- [WORK INSTRUCTION]:
Search the records for the string "checkbox", and show each line where it appears.

Records contained in a dataset
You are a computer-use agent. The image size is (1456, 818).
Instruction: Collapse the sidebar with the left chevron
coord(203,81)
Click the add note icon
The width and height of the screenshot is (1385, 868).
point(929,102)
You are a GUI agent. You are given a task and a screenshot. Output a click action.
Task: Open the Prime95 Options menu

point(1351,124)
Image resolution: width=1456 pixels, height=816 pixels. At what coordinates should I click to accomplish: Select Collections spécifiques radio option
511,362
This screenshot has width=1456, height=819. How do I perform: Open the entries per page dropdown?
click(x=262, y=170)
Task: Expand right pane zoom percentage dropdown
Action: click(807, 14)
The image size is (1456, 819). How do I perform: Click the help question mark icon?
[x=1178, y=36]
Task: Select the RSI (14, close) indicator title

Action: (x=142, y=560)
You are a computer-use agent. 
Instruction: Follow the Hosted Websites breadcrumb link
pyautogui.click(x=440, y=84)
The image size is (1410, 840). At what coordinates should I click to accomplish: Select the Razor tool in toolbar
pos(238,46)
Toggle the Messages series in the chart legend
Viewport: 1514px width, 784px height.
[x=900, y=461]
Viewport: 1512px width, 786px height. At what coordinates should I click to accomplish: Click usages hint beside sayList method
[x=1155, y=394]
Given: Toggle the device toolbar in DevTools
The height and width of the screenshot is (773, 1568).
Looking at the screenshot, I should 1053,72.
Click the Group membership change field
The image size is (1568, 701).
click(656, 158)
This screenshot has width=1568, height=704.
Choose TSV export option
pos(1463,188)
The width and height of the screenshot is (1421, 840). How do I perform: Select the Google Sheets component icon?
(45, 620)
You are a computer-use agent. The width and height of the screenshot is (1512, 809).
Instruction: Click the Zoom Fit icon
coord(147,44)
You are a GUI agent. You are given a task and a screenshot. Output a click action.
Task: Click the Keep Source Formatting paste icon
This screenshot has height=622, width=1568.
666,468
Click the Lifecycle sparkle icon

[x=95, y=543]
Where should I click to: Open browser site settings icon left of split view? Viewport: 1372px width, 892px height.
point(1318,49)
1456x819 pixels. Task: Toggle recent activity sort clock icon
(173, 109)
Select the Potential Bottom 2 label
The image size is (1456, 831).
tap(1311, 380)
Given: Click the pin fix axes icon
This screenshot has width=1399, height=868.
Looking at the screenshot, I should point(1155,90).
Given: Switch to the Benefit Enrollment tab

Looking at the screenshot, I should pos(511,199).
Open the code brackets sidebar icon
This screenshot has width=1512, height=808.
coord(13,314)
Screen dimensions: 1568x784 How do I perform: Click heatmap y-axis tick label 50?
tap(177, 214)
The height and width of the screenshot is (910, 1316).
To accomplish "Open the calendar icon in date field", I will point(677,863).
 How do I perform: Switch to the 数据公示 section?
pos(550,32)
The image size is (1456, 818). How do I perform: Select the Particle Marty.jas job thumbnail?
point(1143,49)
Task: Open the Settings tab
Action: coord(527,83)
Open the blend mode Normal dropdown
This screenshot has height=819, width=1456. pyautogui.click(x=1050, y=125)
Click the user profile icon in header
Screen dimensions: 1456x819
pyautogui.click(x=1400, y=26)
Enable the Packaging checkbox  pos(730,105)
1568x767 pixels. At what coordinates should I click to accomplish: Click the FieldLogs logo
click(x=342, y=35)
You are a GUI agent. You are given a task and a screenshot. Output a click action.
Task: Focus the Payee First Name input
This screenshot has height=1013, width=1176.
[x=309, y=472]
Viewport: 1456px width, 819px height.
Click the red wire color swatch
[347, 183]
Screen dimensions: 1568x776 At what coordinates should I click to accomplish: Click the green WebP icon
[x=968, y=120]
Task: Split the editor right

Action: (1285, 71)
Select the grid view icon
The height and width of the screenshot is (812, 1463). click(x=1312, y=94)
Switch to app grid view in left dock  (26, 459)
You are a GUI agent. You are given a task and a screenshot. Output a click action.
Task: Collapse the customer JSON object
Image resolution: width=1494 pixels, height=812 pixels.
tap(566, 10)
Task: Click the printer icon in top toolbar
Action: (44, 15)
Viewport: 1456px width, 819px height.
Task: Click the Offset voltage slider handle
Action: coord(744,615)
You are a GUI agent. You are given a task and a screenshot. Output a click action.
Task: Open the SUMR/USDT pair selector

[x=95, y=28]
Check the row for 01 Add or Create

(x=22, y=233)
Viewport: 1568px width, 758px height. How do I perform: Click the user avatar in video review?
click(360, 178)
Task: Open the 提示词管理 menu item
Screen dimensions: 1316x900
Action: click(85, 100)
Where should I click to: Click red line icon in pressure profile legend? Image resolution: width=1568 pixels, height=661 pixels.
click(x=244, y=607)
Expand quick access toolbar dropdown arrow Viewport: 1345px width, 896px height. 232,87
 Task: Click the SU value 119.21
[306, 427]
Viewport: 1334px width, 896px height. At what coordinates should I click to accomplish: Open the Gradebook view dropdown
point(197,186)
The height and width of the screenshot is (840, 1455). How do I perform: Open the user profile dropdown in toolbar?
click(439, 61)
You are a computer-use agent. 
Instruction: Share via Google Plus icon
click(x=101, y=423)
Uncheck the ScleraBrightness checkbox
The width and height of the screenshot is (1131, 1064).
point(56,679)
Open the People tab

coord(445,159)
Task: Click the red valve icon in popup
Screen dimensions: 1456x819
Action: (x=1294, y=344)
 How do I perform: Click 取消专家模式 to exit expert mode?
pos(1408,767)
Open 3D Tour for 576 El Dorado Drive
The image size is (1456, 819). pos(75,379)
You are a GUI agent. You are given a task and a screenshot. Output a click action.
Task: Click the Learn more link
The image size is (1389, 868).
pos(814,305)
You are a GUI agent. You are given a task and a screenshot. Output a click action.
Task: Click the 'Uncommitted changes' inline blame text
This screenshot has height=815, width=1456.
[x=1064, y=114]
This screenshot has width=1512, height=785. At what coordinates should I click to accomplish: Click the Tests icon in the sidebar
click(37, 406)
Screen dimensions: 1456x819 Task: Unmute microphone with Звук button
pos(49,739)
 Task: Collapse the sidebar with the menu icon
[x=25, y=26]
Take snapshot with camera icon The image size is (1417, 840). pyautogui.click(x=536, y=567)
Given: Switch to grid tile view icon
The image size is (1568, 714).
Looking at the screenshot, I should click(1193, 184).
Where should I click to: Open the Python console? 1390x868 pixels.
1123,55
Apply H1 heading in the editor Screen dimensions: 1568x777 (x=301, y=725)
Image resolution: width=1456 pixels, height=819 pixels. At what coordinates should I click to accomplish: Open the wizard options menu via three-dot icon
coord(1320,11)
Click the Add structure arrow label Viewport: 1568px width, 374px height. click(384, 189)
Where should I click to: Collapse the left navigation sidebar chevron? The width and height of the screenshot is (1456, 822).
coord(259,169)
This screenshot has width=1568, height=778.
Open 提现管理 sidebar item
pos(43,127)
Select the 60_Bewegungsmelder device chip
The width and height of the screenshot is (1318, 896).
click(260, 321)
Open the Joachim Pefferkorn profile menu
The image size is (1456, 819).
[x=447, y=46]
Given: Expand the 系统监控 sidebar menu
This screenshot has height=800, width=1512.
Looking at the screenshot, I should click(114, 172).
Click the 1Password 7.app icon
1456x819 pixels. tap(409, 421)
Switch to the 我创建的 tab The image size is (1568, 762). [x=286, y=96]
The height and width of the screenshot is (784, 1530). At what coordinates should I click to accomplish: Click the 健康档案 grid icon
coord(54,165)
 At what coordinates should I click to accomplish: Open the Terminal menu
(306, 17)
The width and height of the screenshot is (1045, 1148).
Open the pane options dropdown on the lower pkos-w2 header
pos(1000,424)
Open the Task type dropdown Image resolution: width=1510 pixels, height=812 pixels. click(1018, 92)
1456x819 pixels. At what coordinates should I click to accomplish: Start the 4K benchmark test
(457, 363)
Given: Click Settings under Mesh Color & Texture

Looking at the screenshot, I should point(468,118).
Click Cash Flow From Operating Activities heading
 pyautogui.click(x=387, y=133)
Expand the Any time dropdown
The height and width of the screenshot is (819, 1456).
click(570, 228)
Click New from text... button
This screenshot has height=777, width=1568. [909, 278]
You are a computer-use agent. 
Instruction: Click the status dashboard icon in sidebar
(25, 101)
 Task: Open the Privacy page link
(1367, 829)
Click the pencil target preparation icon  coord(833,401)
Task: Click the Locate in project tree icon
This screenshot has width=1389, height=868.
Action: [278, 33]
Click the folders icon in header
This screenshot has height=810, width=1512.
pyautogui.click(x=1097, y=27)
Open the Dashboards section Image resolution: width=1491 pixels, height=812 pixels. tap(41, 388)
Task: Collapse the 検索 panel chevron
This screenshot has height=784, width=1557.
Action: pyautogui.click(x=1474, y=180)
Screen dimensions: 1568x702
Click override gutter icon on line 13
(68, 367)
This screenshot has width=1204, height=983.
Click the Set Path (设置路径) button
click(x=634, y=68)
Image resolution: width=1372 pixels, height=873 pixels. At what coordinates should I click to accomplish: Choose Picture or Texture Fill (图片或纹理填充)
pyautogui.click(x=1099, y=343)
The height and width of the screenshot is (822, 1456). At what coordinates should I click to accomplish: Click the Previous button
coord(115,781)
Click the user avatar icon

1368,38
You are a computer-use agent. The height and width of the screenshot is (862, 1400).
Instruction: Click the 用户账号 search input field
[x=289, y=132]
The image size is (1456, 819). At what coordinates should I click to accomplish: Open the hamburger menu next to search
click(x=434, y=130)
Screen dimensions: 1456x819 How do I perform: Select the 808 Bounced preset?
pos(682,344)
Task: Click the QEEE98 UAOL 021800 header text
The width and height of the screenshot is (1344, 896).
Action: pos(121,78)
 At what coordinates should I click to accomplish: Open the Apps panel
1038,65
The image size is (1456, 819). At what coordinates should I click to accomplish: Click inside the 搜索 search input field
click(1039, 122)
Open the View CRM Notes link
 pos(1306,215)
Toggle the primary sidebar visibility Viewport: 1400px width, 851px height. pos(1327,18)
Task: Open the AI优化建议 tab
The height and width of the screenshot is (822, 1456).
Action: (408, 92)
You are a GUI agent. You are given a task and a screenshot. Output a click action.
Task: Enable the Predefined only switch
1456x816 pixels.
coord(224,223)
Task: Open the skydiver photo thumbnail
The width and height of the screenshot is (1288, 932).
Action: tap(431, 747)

- [RESULT FOR THIS TASK]:
Enable the Packaging checkbox  pos(730,105)
Uncheck the ScleraBrightness checkbox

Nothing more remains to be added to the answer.